Avais-je donc quelque chose de tellement particulier à dire ? Mais qu’ai-je dit ? Que s’agit-il de dire ? Dire que l’on est ? Dire que l’on écrit ? Dire que l’on est écrivain ? Besoin de communiquer quoi ? Besoin de communiquer que l’on a besoin de communiquer ? Que l’on est en train de communiquer ? L’écriture dit qu’elle est là, et rien d’autre, et nous revoilà dans ce palais de glaces où les mots se renvoient les uns les autres, se répercutent à l’infini sans jamais rencontrer autre chose que leur ombre.
Je ne sais pas ce que, il y a quinze ans, en commençant à écrire, j’attendais de l’écriture. Mais il me semble que je commence à comprendre, en même temps, la fascination que l’écriture exerçait – et continue d’exercer – sur moi, et la faille que cette fascination dévoile et recèle.
L’écriture me protège. J’avance sous le rempart de mes mots, de mes phrases, de mes paragraphes habilement enchaînés, de mes chapitres astucieusement programmés. Je ne manque pas d’ingéniosité.
Ai-je encore besoin d’être protégé ? Et si le bouclier devient un carcan ?
Il faudra bien, un jour, que je commence à me servir des mots pour démasquer le réel, pour démasquer ma réalité.

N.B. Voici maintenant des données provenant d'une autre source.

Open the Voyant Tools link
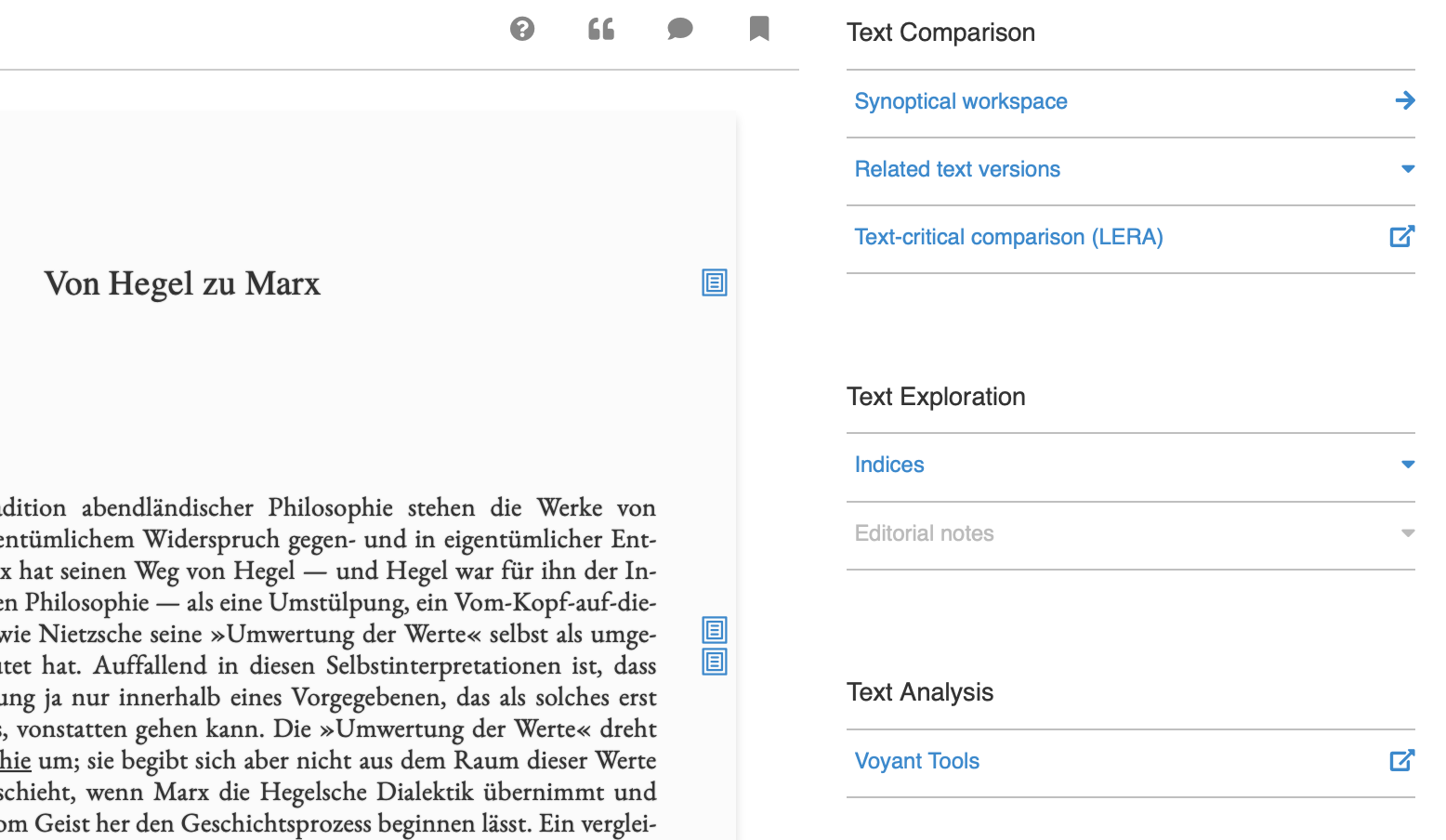This screenshot has width=1446, height=840. pyautogui.click(x=916, y=761)
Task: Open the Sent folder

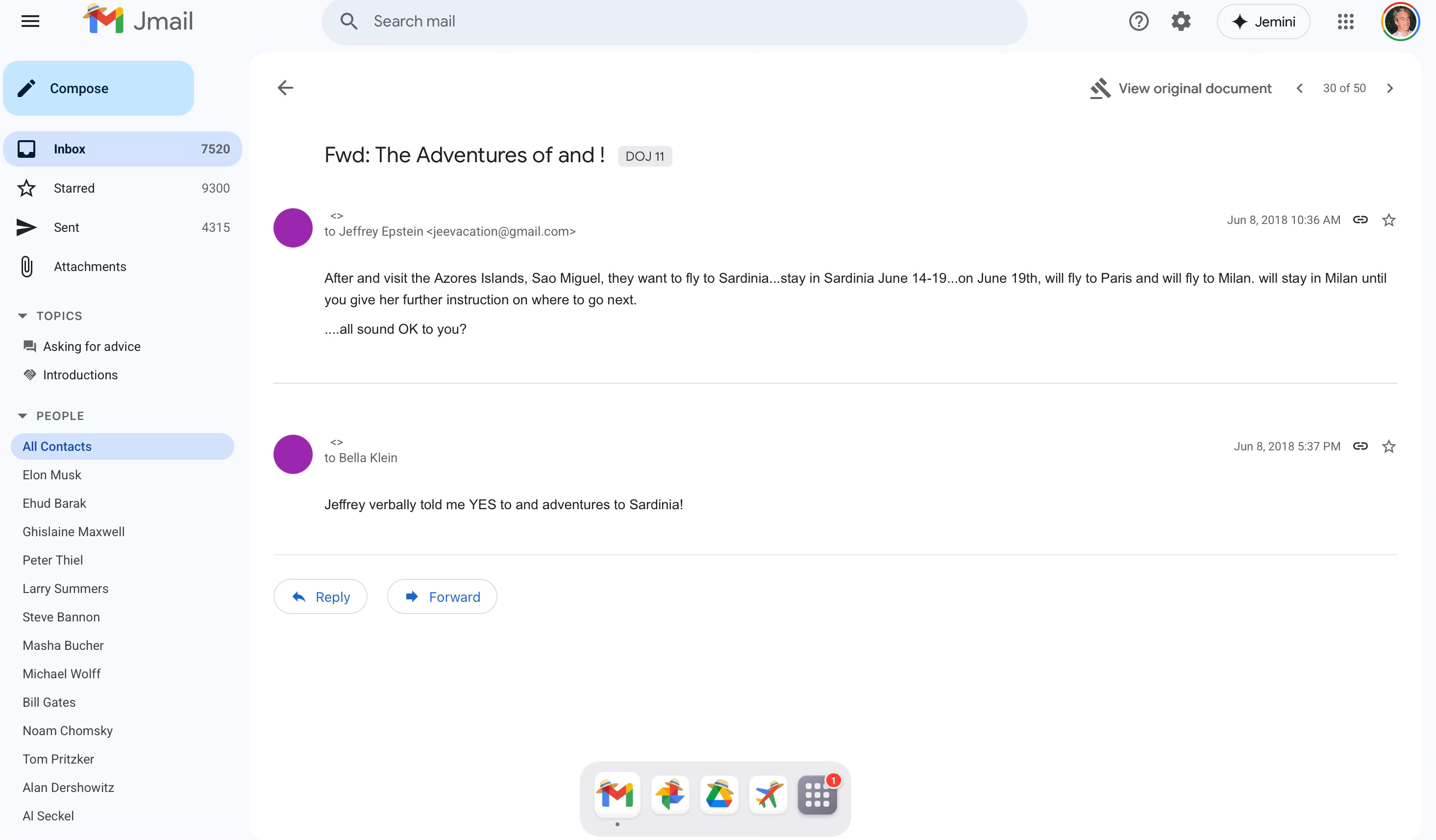Action: pos(66,227)
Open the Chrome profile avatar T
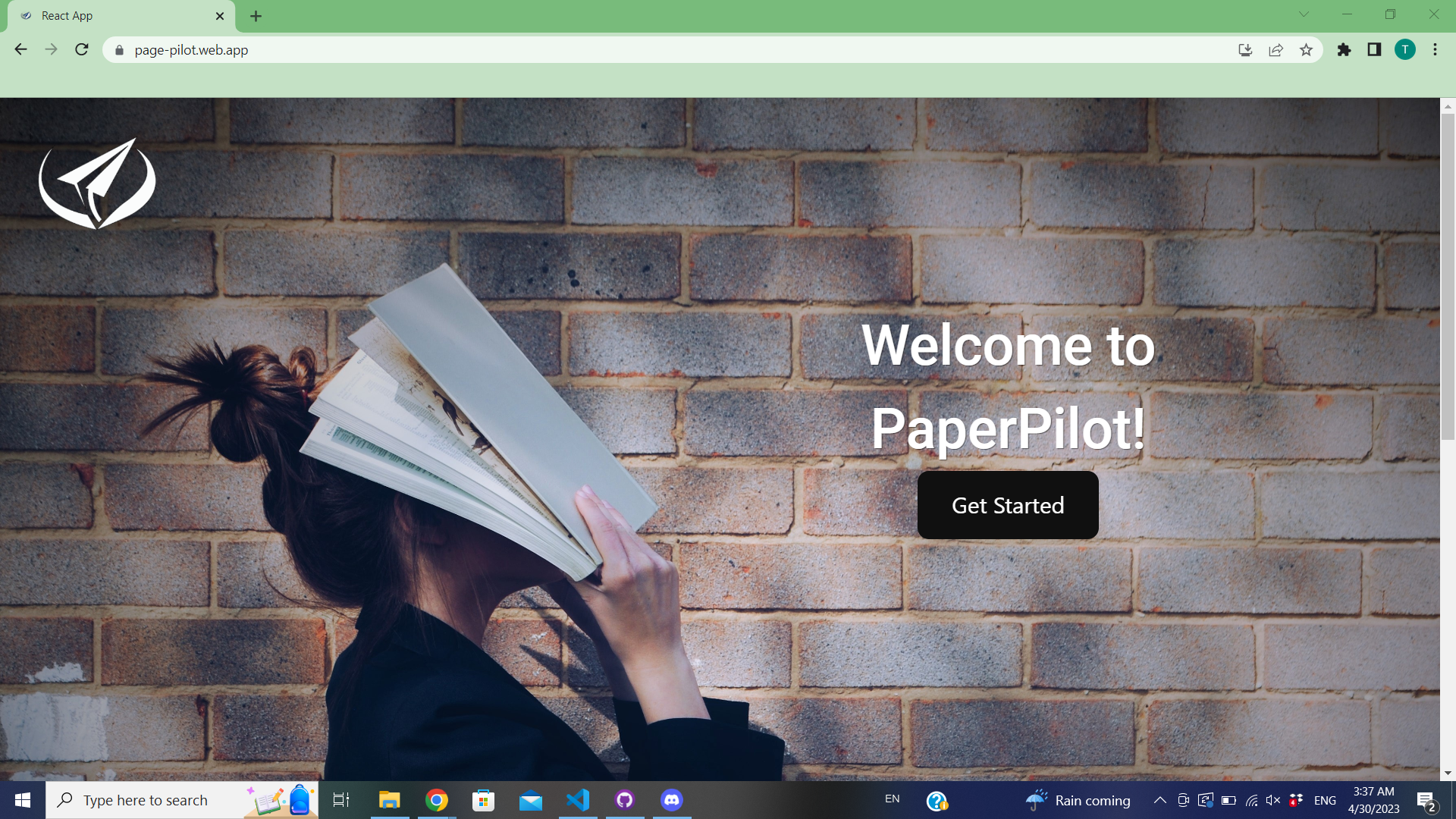The height and width of the screenshot is (819, 1456). coord(1404,50)
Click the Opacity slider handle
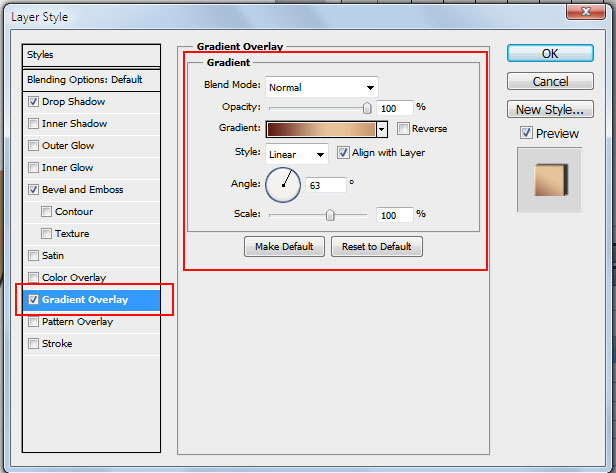Image resolution: width=616 pixels, height=473 pixels. [367, 107]
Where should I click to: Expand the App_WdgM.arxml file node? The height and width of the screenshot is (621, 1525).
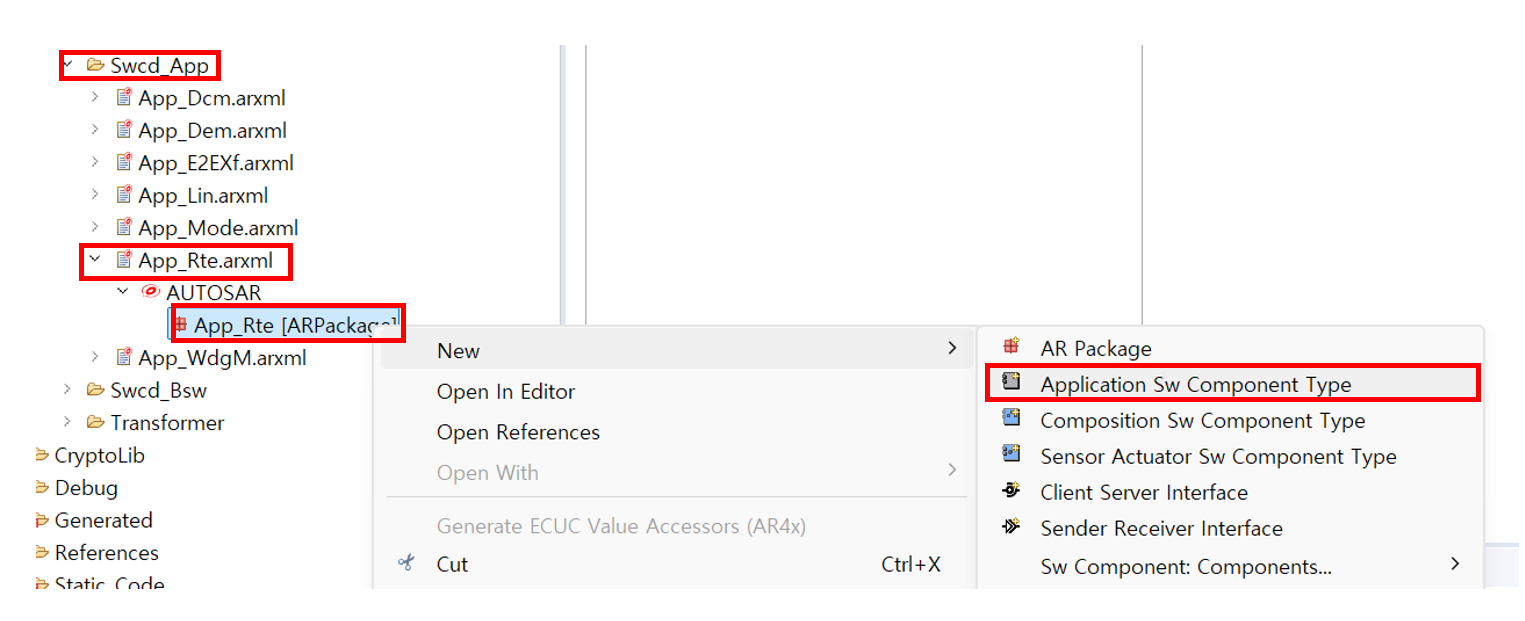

C’est sans doute, aujourd’hui, ainsi que je peux dire ce qu’est mon projet. Mais je sais qu’il ne pourra aboutir tout à fait que le jour où, une fois pour toutes, nous aurons chassé le Poète de la cité : le jour où nous pourrons, sans rire, sans avoir, une fois de plus, l’impression d’une dérision, d’un simulacre ou d’une action d’éclat, prendre une pioc
he ou une pelle, un marteau-piqueur ou une truelle, ce n’est pas tellement que nous aurons fait quelques progrès (car ce n’est certainement plus à ce niveau que les choses se mesureront), c’est que notre monde aura enfin commencé à se libérer.
Georges Perec, « Les gnocchis de l’automne ou Réponse à quelques questions me concernant » publié dans Cause commune, 1, 1972, p. 19-20
Repris dans Je suis né (Seuil, Librairie du XXe siècle, 1990, p. 67-74)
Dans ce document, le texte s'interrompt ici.